Nityaprem, who recently began writing comments at Sannyas News, presents some key lessons he’s learned from Buddha’s teachings.
First, a little personal history:
After a successful (and very un-spiritual) career in software development, I had a breakdown which led to me losing my job and needing a long time off to recover. Luckily I had enough money saved up to see me through quite a few years, and so suddenly I had a great deal of time on my hands.
This led to me reconnecting with Osho. I started listening to his discourses again regularly, but something about the ‘Dhammapada’ series caught me. The thought came to me, “why don’t I go and investigate Buddhism myself, to add to what Osho said?” It resonated. This started me off on a long study: I bought books, did courses, watched videos, joined forums, asked questions. It took a while before I could find my way among all the different schools, and could identify what was meaningful to me, and what was not.
What I focussed on in the end was finding the words of the enlightened. The Buddha, through his sutras, but that was troublesome because through five hundred years of oral transmission and two thousand years of transcription and several translations and who knew how much meddling by various people, there are only traces left of what the Buddha really said. But there must be other Buddhist enlightened ones, even though in the Buddhist tradition it is not done to discuss one’s advancement. So I looked, and where to look better than among modern masters? Among the more promising whose words are still easily accessible are Thich Nhat Hanh and Ajahn Chah.
A quote by Osho stuck by me:
In the end, I can’t say that I found. A quote by Osho stuck by me: “Learn from the Buddha, but don’t be a Buddhist.” I decided that it was time to digest what I had learned, to take a step back and see what all from five years of study had stuck around. A few highlights I thought I would pass on here.
First, there was right speech. These are the principles of speaking what is factual, true, beneficial, and preferably also kind-hearted and not hurtful. It is quite a core area of Buddhism, and if you look, you can see its influence in how buddhist forums are very welcoming and kind places.
Second, focus your life on what is wholesome and beneficial to the path. It’s easy to spend an awful lot of time on entertainment and things which pollute the mind and take you away from peace and clarity. Just drop all that stuff and look at what helps you.
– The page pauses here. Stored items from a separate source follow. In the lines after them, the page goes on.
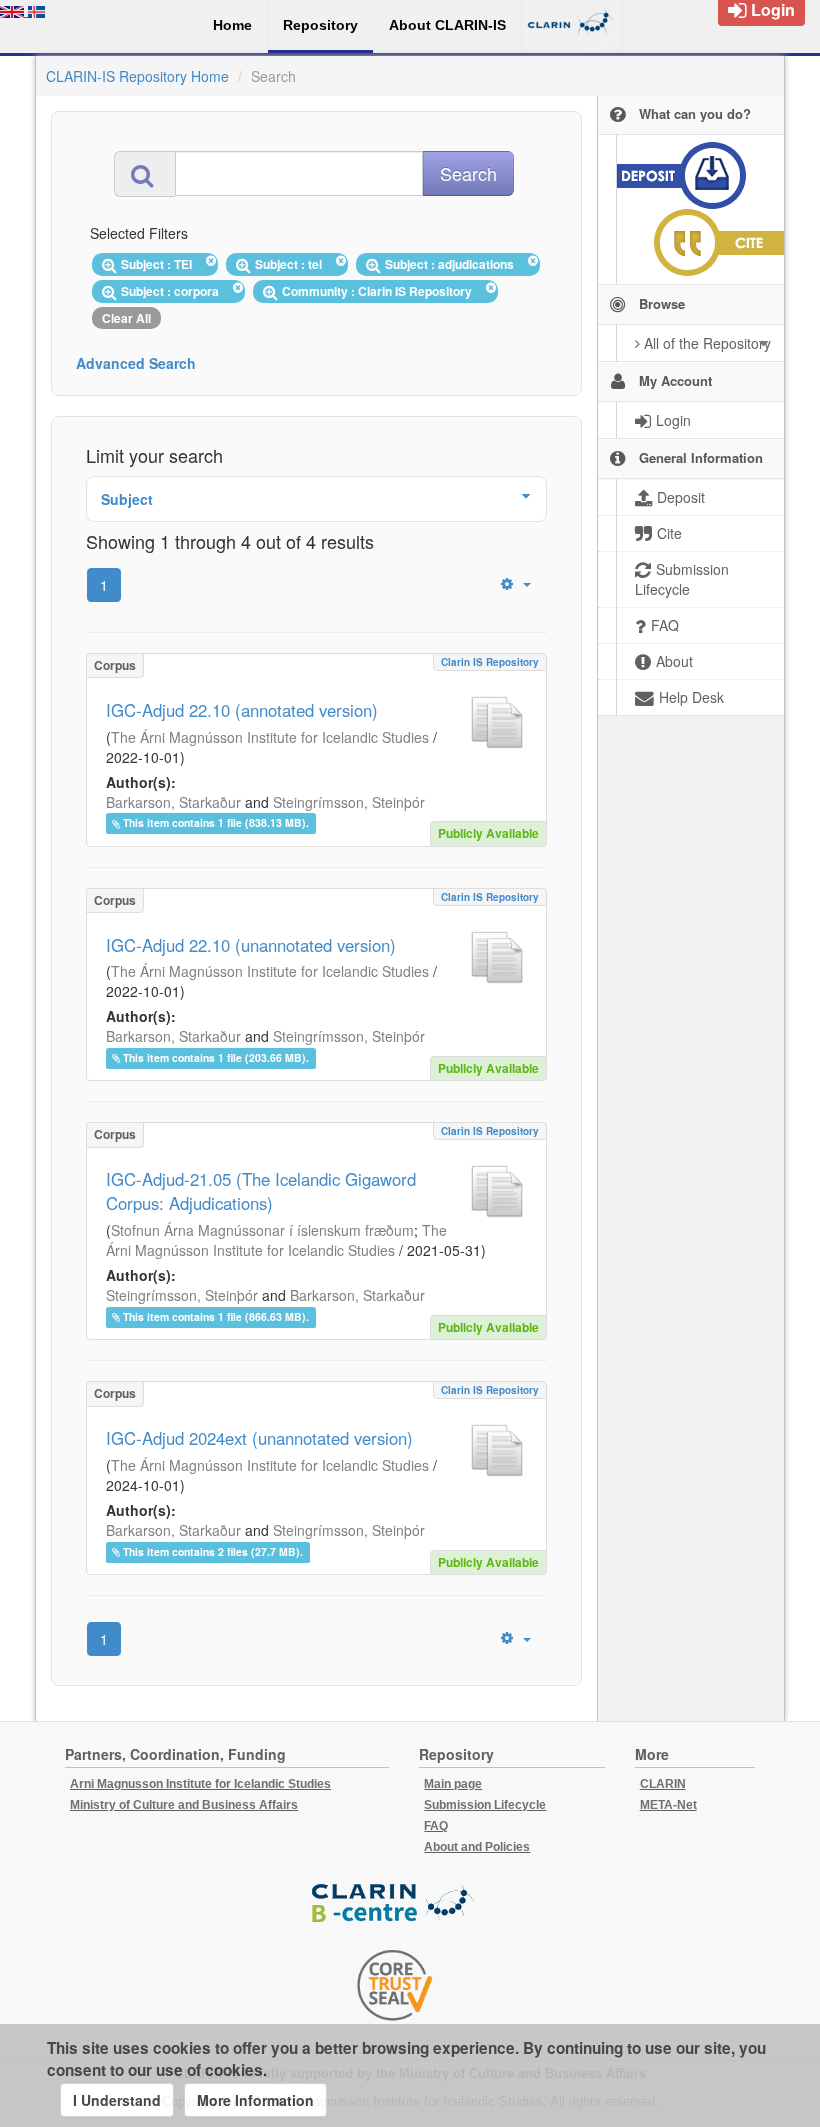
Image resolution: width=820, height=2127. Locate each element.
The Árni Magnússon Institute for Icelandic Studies (270, 737)
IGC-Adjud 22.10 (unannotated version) (251, 945)
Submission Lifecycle (485, 1805)
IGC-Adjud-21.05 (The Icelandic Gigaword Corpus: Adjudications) (261, 1191)
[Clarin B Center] (395, 1903)
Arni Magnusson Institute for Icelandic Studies (200, 1784)
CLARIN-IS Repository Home (137, 76)
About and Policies (477, 1847)
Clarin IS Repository (490, 662)
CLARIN (663, 1784)
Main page (453, 1784)
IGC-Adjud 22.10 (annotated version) (242, 710)
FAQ (436, 1826)
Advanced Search (136, 363)
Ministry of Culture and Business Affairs (184, 1805)
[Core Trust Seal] (395, 1985)
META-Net (668, 1805)
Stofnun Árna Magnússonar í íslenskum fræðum (262, 1230)
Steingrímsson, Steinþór (349, 802)
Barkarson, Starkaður (173, 802)
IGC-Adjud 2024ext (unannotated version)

Third, it helps to be mindful. This was one of Thich Nhat Hanh’s favourite areas to talk about. If you can be aware of what is happening within your mind, a lot of things become clearer. If you can be honest about this it really helps. Its something you can learn.
Fourth, there is testing the teachings. The Buddha was fond of saying that we should test teachings “like a goldsmith tests gold that he is going to buy at the market”. The Kalama Sutra is a wonderful tract where the Buddha teaches how to identify what is worthwhile.
Fifth, there is identifying clinging, and letting go. The Four Noble Truths tell us that clinging causes stress, and often one can find a way to let go. This is like untensing a clenched fist, sometimes it doesn’t immediately want to let go, you have to convince it to relax. Often it is true that when we feel stressed it is because we are holding on to something.
“Let go a little, and you will have some peace,
Let go a lot, and you will have much peace,
Let go completely, and you will have complete peace.”